Reproduce verbatim every line of the records below, from the line containing "Click the mikroElektronika logo button" through the line containing "click(810, 529)", with both of those lines included.

# GIVEN RECORDS start

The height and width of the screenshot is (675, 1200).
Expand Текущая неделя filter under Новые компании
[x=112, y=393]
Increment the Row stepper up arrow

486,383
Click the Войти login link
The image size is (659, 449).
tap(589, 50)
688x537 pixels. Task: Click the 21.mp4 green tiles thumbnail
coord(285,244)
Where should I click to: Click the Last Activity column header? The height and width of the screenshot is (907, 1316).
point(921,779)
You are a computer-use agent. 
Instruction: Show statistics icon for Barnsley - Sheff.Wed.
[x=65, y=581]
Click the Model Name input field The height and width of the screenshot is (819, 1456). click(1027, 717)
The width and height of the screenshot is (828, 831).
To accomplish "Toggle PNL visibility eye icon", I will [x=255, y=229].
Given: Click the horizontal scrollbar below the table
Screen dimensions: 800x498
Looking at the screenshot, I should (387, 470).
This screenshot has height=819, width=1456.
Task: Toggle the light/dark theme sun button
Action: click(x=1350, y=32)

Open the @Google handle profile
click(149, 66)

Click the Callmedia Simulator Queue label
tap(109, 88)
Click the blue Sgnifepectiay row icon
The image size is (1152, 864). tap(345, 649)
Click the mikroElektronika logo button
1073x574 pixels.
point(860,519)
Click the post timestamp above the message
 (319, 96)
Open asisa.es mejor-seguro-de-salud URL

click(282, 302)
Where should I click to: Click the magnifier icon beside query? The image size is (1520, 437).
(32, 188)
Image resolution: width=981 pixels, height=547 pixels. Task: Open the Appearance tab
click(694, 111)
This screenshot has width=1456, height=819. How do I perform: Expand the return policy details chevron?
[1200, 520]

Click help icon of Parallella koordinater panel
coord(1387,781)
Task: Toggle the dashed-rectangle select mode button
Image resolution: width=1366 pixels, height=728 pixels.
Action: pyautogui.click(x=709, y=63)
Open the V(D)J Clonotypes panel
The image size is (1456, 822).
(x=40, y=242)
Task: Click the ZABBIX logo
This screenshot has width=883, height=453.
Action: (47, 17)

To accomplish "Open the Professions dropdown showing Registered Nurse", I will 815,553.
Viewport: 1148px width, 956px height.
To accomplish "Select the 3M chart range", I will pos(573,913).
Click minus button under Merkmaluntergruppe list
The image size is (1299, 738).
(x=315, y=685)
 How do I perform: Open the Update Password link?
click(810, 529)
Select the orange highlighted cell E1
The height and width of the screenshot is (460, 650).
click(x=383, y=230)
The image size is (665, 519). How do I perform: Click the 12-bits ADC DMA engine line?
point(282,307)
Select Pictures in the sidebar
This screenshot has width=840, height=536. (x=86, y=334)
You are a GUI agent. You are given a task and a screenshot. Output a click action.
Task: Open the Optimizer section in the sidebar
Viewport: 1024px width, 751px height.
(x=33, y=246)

# GIVEN RECORDS end

• [FINISHED ANSWER]:
Click the mikroElektronika logo button
1073x574 pixels.
point(860,519)
Click the post timestamp above the message
 (319, 96)
Open asisa.es mejor-seguro-de-salud URL

click(282, 302)
Where should I click to: Click the magnifier icon beside query? The image size is (1520, 437).
(32, 188)
Image resolution: width=981 pixels, height=547 pixels. Task: Open the Appearance tab
click(694, 111)
This screenshot has width=1456, height=819. How do I perform: Expand the return policy details chevron?
[1200, 520]

Click help icon of Parallella koordinater panel
coord(1387,781)
Task: Toggle the dashed-rectangle select mode button
Image resolution: width=1366 pixels, height=728 pixels.
Action: pyautogui.click(x=709, y=63)
Open the V(D)J Clonotypes panel
The image size is (1456, 822).
(x=40, y=242)
Task: Click the ZABBIX logo
This screenshot has width=883, height=453.
Action: (47, 17)

To accomplish "Open the Professions dropdown showing Registered Nurse", I will 815,553.
Viewport: 1148px width, 956px height.
To accomplish "Select the 3M chart range", I will pos(573,913).
Click minus button under Merkmaluntergruppe list
The image size is (1299, 738).
(x=315, y=685)
 How do I perform: Open the Update Password link?
click(810, 529)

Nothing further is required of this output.